Tarjan's algorithm pushes always
Nuutila's variant only pushes if it's actually a cycle.
So nodes that are parts of trees/dags, will not end up on the stack.

davide added inline comments.Feb 5 2017, 1:28 PM
lib/Analysis/LazyCallGraph.cpp
1690

STGM =)

davide requested changes to this revision.Feb 5 2017, 2:08 PM

Also, some of the assertions still on by default are waay to slow for large bitcode files (and LTO), O(N^2) to O(N^4) depending on the sparseness of the graph
With https://reviews.llvm.org/P7969 disables the offending assertions in release mode (and enables them only under LLVM_EXPENSIVE_CHECKS)

This revision now requires changes to proceed.Feb 5 2017, 2:08 PM
davide added a comment.Feb 5 2017, 2:10 PM

(this was the reason why it was taking forever to build, FWIW)

chandlerc marked 8 inline comments as done.Feb 6 2017, 1:20 AM

Thanks, comments hopefully addressed and new patch incoming.

include/llvm/Analysis/LazyCallGraph.h
1086–1090

Sorry, I had meant to go back through all these comments after I got this stuff working and add the ones missing and clean up the ones that were no longer accurate. Only some got done. I've commented more effectively now (i hope) but please tell me if they could be improved further.

lib/Analysis/LazyCallGraph.cpp
1690

FWIW, if the Nuutila variant can be implement cleanly and shows a performance improvement for some graphs (both of which I assume are true) then of course we should switch. =]

That said, I don't want to switch in *this* patch because my intent here is to very minimally relocate existing code.

I've added this as a FIXME to the missing comment on the routine though. =]

1692–1693

An assert that I wasn't sure could be implemented generically. Indeed, it can't. That said, we have lots of other asserts and tests that should catch any issue like this, I just forgot to clean it up. Thanks for spotting1

1797–1798

I've commented. I'm a bit torn. Not sure we should do reverse at all really, but if I don't do reverse, all of the iterations in the tests go in the opposite order and it seemed a lot of churn for no benefit. I think the reason is that we operate on this as a stack and so reversed gives the most unsurprising semantics.
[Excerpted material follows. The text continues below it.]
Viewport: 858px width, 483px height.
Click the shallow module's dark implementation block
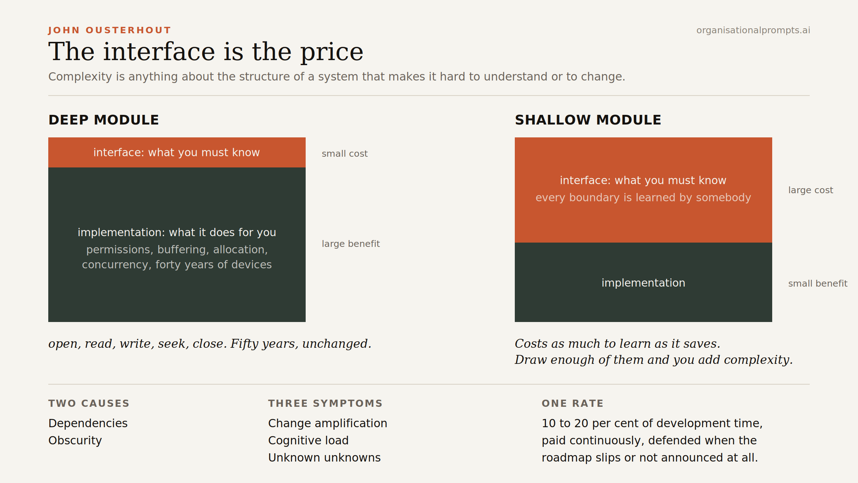coord(644,282)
That said, if you disagree I can remove this completely and just update the tests.

chandlerc updated this revision to Diff 87196.Feb 6 2017, 1:20 AM
chandlerc edited edge metadata.
chandlerc marked 3 inline comments as done.

Rebase and address review comments.

Also, some of the assertions still on by default are waay to slow for large bitcode files (and LTO), O(N^2) to O(N^4) depending on the sparseness of the graph
With https://reviews.llvm.org/P7969 disables the offending assertions in release mode (and enables them only under LLVM_EXPENSIVE_CHECKS)

Sorry I missed these the first time around, yes, all of the descendent / ancestor stuff should be behind expensive checks clearly. I thought I had gotten them all but had searched for only one. =] Updated patch coming up which should match what you pasted as well.

chandlerc updated this revision to Diff 87197.Feb 6 2017, 1:26 AM

And this time with all the crazy super-linear assertions disabled outside of
"expensive checks" mode.

chandlerc updated this revision to Diff 87199.Feb 6 2017, 1:54 AM

Another update to actually remove all the support variables for maintaining an
in-flight DFS walk from the class. Somehow forgot to remove these, they're all
dead now.

In entertaining news, if you look carefully you'll spot places where this patch
actually fixes bugs due to failing to correctly manage all these variables. Yay
for a simpler approach!

davide accepted this revision.Feb 6 2017, 10:49 AM

This LGTM now. Thanks for your patience, Chandler!

This revision is now accepted and ready to land.Feb 6 2017, 10:49 AM
This revision was automatically updated to reflect the committed changes.